POSTFIRE REGENERATION STRATEGY :
Tree with adventitious-bud root crown/root sucker
Rhizomatous shrub, rhizome in soil
Secondary colonizer - off-site seed
SPECIES: Salix arbusculoides
IMMEDIATE FIRE EFFECT ON PLANT :
Fire will kill aboveground parts of littletree willow. High-severity
fires that remove the soil organic layers can destroy the basal
sprouting ability of this species .
DISCUSSION AND QUALIFICATION OF FIRE EFFECT :
PLANT RESPONSE TO FIRE :
Littletree willow is one of the most common willows on recent burns in
interior Alaska . Invasion by willows after fire depends on the
season and severity of fire, weather, and presence of a mineral soil
seedbed . In young black spruce stands originating following fire,
littletree willow regenerated at about 4,000 to 5,000 stems per acre
(9,880-12,350 stems/ha) . The chance of littletree willow
establishing years after a fire lessens as the available mineral soil
seedbed sites are occupied by the faster growing herbaceous species or
mosses . Littletree willow is the dominant species following fire
in black spruce communities for 6 to 25 years .
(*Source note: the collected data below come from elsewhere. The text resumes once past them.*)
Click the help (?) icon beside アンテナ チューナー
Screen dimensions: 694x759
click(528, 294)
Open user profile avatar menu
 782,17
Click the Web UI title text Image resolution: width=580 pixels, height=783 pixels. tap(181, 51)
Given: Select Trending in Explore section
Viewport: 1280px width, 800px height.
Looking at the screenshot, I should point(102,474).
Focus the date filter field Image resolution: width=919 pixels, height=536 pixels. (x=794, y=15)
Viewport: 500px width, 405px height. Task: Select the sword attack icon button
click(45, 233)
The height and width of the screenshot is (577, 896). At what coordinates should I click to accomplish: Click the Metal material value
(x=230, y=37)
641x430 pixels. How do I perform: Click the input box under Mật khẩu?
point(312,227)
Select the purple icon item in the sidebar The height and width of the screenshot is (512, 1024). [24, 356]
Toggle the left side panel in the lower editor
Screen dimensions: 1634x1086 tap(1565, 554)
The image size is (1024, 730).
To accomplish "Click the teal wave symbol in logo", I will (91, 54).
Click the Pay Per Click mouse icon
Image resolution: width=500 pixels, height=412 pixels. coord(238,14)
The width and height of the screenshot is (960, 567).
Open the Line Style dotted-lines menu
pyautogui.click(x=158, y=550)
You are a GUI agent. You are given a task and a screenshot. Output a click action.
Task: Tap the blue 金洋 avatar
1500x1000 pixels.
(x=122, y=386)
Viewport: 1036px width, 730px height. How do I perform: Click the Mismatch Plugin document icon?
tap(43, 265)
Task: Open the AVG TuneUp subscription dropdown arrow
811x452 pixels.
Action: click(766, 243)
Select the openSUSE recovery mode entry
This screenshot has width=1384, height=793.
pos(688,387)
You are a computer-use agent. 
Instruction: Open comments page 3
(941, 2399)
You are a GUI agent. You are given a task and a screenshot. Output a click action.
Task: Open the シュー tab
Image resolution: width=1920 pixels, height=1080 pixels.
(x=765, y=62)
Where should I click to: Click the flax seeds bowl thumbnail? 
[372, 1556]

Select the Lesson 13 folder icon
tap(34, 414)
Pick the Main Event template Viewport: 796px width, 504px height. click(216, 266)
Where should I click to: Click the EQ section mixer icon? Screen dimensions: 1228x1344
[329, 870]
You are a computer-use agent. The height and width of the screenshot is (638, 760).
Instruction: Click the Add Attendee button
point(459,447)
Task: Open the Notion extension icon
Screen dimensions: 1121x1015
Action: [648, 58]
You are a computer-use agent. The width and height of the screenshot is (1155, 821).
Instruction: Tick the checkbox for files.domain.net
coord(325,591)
DISCUSSION AND QUALIFICATION OF PLANT RESPONSE :
Fire severity can affect willow postfire recovery. High-severity fires
can damage the roots and rhizomes to the point of no recovery .
Following low-severity fires most willows will recover quickly due to
the ability of the root crown to send up new roots. Severe fires that
destroy the organic soil layer kill willows but can expose the mineral
soil necessary for seed propagation [24,38].
FIRE MANAGEMENT CONSIDERATIONS :
Prescribed fire is a common wildlife management tool used to rejuvenate
decadent littletree willow communities. Fires increase food for
herbivores dependent on browse plants. Browse plants such as littletree
willow and other willows proliferate in early postfire seres [23,36].